An in-depth article from FLIR Systems describes how its GF320 Optical Gas Imaging (OGI) camera can be used to more quickly and safely identify hydrocarbon gas venting to the atmosphere in order to reduce product loss and help meet regulatory emission reduction requirements.
A report on technologies for reducing fugitive emissions in oil and gas applications states that the U.S. natural gas industry as a whole emitted 162.4 million metric tons CO2 equivalent of methane in 2015 . In addition to regulatory compliance issues, this level of fugitive emissions equates to significant lost product for operators. As a consequence, the oil and gas industry have been looking at how to best find and repair natural gas leaks at potential escape points, including compressor stations, processing plants, hydraulically-fractured wells, and along transportation lines.
FLIR Systems OGI cameras such as the GF320 can “see” hydrocarbon gases and volatile organic compounds (VOCs) that are venting or leaking to the atmosphere. Major oil and gas producers are using the FLIR GF320 to quickly check thousands of components and identify potential gas leaks in real-time, saving time and ultimately reducing product loss.
In addition to being considerably (5-10 times) faster than a traditional toxic vapor analyzer (TVA), a FLIR GF320 OGI camera enables remote detection of a gas that could potentially explode or cause health issues to those breathing in the gas. Rather than standing in a cloud of gas, as is required using a TVA, operators using an OGI camera can remain on the ground, point to a spot 10 or 20 feet away, and determine if it is venting gas into the atmosphere.

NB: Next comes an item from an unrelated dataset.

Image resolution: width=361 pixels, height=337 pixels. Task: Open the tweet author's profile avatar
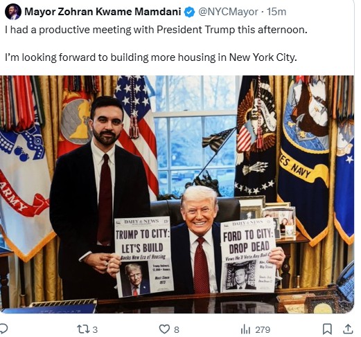point(12,12)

As a result of these advantages, FLIR GF320 OGI cameras are increasingly recommended for use to meet new regulatory emission reduction regulations such as the 2019 Environment and Climate Change Canada (ECCC) and Alberta Environment and Parks (AEP) legislation. Other countries around the world are likely to implement regulations similar to these proactive North American emissions control and methane reduction regulations in the years to come.